● Seleção
┄┄┄┄┄┄┄┄┄┄

Mas há projectos que o governo anterior colocou no papel e que arriscam a nunca arrancar, avisa Francisco Gomes da Silva. Tem de haver um esforço de articulação com as fileiras florestais para manter o dinheiro na floresta e para os planos serem executados até 2026.

"É o nosso fado", rende-se. "Nos períodos de negociação de verbas, a preocupação é mais a de conseguir mais dinheiro do que o foco naquilo que realmente tem de ser feito. Pergunto, face a mais uma catástrofe, se há coisa mais estrutural: tínhamos financiamento e seis anos para implementar um programa musculado. Perdeu-se uma grande oportunidade para fazer intervenções com expressão territorial".

Forest Resilience Bond: o que é e para que serve

Agora, o governo anunciou que está a avaliar a criação de um instrumento financeiro americano para estimular a gestão florestal e a prevenção de incêndios. Chama-se Forest Resilience Bond e mobiliza recursos do sector privado para acelerar a gestão florestal, prevenir incêndios e gerar retorno para os proprietários.

A aplicação deste modelo em território português foi discutida no passado dia 9 de Setembro, numa mesa redonda que contou com a participação de personalidades da área florestal e do sector financeiro. Na altura, o ministro da Agricultura e Pescas, José Manuel Fernandes, defendeu que "temos de conjugar e usar a complementaridade entre os fundos europeus, programas e instrumentos financeiros e investimento de privados, como a iniciativa promovida pela Embaixada Americana". No início de Outubro, deverão ser apresentados resultados.

As duas últimas décadas têm sido tudo menos animadoras no que toca a incêndios florestais e aos seus impactos (só em 2003 perdeu-se um quarto do pinhal de Leiria, mas há muito mais: libertação de gases com efeito estufa, emissão de fumos com consequências para a saúde humana e animal, ameaça à sustentabilidade da biodiversidade, desequilíbrio da oferta de recursos de natureza ambiental, mas também económica e social). Quase sempre por negligência, muitas vezes por mão criminosa, 2003, 2005, 2013 e 2017 foram memoráveis pelas piores razões. 2024 também.

┄┄┄┄┄┄┄┄┄┄

● Problema proposto 1
Que anos aponta o texto sobre os incêndios florestais como memoráveis pelas piores razões? Enumera-os todos.

● Registos disponíveis
┄┄┄┄┄┄┄┄┄┄

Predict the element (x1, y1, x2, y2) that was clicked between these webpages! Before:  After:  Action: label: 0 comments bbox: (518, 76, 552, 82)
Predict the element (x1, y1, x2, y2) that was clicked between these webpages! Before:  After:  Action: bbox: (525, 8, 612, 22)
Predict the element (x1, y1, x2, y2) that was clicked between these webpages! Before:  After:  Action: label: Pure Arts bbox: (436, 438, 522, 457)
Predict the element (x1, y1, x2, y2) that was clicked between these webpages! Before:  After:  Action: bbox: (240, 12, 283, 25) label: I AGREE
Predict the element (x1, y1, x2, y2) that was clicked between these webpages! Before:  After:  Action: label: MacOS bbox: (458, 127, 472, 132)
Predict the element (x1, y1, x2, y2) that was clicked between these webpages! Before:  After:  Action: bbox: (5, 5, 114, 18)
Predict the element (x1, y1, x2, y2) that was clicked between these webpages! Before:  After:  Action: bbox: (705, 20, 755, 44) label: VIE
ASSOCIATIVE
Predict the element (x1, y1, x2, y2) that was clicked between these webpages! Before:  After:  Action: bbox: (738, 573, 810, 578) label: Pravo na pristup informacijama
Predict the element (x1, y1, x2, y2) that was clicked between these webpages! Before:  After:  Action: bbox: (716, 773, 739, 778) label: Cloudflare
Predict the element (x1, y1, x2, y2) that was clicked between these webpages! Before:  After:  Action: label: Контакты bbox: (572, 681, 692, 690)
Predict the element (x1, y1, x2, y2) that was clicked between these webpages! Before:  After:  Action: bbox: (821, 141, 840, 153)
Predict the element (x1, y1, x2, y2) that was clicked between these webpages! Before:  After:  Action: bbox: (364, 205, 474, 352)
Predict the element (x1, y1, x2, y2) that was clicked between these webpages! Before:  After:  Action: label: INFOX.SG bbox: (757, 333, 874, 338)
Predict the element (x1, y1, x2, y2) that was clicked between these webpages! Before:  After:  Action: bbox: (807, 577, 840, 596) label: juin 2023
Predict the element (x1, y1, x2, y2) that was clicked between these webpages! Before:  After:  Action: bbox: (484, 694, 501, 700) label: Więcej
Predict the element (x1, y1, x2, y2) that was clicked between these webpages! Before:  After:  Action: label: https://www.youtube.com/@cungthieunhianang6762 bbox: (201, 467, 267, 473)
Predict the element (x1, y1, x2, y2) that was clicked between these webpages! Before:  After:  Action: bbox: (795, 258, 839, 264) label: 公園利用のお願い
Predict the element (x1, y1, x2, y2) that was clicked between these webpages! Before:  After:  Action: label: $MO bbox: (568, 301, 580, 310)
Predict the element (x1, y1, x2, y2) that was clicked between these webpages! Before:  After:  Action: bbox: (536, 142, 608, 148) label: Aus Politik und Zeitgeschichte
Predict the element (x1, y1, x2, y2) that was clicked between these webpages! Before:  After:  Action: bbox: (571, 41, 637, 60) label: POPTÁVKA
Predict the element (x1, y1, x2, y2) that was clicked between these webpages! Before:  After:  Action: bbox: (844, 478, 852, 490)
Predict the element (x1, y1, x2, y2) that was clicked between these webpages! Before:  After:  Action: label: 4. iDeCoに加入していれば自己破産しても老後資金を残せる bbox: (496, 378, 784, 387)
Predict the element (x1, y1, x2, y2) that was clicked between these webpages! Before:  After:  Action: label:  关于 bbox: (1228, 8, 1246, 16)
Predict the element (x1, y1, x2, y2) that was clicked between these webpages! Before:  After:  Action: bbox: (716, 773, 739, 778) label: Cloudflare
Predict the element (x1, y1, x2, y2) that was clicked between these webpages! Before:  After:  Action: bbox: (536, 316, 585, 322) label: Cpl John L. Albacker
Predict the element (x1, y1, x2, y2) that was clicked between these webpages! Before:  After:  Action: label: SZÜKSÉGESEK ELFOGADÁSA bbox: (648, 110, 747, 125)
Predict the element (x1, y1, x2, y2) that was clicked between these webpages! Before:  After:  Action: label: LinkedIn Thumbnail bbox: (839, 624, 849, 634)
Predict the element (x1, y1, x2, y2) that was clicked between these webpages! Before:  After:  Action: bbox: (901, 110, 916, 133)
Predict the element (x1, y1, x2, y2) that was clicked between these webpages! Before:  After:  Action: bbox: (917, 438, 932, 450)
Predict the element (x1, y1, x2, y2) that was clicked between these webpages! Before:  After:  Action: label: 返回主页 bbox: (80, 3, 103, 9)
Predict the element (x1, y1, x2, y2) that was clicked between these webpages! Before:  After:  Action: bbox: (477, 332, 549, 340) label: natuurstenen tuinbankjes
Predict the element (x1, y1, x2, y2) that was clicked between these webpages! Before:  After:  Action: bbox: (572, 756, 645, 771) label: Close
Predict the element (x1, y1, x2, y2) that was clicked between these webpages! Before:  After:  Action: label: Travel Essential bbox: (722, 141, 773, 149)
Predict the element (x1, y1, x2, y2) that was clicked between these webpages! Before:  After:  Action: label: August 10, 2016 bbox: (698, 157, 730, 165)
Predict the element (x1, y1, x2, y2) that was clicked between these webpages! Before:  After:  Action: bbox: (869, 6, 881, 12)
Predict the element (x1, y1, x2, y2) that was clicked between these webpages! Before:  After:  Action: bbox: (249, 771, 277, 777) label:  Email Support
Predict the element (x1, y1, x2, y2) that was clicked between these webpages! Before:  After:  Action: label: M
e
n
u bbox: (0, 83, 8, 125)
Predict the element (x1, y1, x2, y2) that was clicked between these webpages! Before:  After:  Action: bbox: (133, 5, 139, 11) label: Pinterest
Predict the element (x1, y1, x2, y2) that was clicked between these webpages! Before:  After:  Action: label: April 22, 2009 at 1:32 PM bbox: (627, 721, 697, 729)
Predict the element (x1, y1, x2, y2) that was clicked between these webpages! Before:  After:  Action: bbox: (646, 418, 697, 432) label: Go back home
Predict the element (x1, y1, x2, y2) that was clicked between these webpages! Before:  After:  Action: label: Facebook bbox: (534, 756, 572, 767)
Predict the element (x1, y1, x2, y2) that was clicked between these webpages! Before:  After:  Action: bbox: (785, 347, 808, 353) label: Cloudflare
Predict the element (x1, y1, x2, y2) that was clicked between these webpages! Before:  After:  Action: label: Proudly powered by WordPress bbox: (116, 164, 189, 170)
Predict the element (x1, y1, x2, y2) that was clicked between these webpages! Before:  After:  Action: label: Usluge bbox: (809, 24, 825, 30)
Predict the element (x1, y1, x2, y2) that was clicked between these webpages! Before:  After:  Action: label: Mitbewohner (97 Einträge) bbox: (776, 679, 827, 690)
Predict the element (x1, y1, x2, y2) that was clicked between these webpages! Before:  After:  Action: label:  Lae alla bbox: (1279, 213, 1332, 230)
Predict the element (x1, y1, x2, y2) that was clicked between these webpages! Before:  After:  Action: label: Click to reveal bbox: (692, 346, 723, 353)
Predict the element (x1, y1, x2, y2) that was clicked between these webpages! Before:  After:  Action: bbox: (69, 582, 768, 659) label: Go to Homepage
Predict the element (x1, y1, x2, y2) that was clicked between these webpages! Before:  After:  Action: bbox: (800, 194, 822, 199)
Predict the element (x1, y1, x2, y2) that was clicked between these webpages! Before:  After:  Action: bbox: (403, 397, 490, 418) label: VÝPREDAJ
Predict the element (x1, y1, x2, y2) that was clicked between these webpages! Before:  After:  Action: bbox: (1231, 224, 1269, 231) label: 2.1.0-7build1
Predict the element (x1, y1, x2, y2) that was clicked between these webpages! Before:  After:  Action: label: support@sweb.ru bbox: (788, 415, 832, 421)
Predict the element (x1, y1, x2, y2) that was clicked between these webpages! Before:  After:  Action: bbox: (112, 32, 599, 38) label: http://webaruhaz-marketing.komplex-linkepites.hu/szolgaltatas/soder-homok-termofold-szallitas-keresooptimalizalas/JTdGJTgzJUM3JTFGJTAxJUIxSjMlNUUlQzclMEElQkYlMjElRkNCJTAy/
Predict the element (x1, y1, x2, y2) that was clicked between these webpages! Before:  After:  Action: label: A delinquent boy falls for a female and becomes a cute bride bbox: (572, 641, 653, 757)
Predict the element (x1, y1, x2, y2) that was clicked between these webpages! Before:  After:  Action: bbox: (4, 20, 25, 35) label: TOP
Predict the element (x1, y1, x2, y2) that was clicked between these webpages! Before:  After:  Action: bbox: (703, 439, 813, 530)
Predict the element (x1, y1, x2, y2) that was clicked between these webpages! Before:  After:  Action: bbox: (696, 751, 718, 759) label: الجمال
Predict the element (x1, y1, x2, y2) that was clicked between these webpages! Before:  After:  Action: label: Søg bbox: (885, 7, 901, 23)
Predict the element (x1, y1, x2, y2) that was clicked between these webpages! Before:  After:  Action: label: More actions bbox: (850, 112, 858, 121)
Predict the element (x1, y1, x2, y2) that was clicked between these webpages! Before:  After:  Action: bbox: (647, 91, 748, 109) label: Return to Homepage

┄┄┄┄┄┄┄┄┄┄

● Problema proposto 2
Apresenta como tabela Markdown, com as colunas n e Linha, as linhas dos registos entre a que contém "231) label: 2.1.0-7build1" e a que contém "415, 832, 421)", ambas incluídas.

● Resultado da tarefa 1
2003, 2005, 2013, 2017 e 2024.

● Resultado da tarefa 2
| n | Linha |
|---|---|
| 1 | Predict the element (x1, y1, x2, y2) that was clicked between these webpages! Before:  After:  Action: bbox: (1231, 224, 1269, 231) label: 2.1.0-7build1 |
| 2 | Predict the element (x1, y1, x2, y2) that was clicked between these webpages! Before:  After:  Action: label: support@sweb.ru bbox: (788, 415, 832, 421) |